「昔だって、女児を花街に売ったり、身分差別されたり、色々ひどいことはあったさ。昔には昔の、今には今の地獄がある」

 たしかに。お年寄りは「昔はよかった」と言うけれど、昔は戦争があったり、もっと国民全体が貧しくてご飯もろくに食べられない時代があったりした。今の方がいいこともある。

「お前は真面目だな。もっと明るい話題はねえのか」

 話しながら歩いていると、いつの間にか人工の森を抜けていた。開けた場所に、見事な日本庭園が広がっている。
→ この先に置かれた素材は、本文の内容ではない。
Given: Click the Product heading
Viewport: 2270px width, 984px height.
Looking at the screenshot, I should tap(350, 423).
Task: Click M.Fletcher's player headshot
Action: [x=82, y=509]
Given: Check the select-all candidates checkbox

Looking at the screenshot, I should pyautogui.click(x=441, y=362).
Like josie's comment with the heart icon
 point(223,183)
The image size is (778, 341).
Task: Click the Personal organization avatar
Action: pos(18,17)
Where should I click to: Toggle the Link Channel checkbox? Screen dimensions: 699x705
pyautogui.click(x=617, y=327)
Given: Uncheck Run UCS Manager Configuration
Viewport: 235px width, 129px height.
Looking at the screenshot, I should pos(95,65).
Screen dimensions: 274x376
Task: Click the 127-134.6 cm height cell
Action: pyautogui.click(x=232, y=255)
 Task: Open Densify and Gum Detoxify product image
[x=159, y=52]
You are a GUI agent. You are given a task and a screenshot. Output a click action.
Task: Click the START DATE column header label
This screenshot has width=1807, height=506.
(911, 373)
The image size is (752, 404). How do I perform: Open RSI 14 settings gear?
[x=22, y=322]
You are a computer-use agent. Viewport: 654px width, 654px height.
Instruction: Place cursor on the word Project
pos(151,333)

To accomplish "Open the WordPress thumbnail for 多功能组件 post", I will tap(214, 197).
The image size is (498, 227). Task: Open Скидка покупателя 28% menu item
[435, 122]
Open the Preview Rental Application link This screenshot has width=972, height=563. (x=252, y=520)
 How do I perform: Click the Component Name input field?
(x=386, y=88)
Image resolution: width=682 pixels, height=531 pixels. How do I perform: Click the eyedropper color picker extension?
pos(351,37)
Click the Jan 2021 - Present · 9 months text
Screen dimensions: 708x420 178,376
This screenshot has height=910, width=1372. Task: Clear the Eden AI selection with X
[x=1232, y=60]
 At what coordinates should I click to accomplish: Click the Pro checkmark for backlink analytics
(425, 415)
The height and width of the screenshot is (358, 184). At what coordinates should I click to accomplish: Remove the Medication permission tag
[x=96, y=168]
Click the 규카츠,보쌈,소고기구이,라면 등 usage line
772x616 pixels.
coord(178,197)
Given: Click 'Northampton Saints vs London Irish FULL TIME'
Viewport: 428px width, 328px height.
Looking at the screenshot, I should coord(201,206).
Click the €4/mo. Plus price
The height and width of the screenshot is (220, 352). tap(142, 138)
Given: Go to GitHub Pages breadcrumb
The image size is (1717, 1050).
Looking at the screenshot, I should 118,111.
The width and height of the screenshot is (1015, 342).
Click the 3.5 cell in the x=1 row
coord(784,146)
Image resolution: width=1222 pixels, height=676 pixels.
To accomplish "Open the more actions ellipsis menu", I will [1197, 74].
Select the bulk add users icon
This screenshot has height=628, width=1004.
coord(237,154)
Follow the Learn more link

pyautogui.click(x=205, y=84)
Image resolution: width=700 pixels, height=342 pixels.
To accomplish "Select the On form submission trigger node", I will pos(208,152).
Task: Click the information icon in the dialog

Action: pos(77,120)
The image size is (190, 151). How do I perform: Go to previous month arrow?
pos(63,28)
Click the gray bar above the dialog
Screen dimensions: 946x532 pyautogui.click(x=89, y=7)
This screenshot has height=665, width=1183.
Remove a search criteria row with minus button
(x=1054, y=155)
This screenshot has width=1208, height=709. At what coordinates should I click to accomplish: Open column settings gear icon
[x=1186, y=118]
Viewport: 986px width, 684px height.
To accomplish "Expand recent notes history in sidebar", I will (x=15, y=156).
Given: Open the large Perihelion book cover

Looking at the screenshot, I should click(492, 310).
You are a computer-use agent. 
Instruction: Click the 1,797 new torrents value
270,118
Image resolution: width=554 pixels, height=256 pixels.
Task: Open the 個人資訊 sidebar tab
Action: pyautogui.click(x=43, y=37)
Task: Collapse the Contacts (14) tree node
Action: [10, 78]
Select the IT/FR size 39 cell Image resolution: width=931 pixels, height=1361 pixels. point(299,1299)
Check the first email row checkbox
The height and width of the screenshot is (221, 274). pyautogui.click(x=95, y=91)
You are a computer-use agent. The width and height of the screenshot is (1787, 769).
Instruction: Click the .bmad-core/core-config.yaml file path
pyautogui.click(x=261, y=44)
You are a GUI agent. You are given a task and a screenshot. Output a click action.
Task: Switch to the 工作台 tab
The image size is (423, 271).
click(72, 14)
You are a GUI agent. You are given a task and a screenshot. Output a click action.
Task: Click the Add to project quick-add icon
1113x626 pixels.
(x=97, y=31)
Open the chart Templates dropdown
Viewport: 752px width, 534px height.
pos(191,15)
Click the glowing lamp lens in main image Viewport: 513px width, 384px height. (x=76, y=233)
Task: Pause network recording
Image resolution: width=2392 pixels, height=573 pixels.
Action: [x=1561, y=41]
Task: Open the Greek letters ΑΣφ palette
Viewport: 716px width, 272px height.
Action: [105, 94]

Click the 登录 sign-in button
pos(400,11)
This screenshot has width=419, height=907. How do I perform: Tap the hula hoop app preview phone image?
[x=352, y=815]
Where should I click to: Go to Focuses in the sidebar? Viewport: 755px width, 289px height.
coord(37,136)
 色づき始めた楓が、池に映り込む。まだ十月半ばなので、紅葉と呼ぶには早い。緑の木がほとんどだ。それでも、季節が移り変わる途中の、なんとも言えない切ない雰囲気が漂う。

「綺麗ですね」

「御所とはまた違った雰囲気だな。こちらの方が、自然が多い」

 御所の庭の木は、庭師によって完璧な形に整備されていた。こちらは配置にこそこだわっているようだが、枝葉には自然に伸びた雰囲気が残っている。

 池にかかっている太鼓橋を渡るとき、土方さんが手を差し伸べてくれた。私はタコができたその固い手を握った。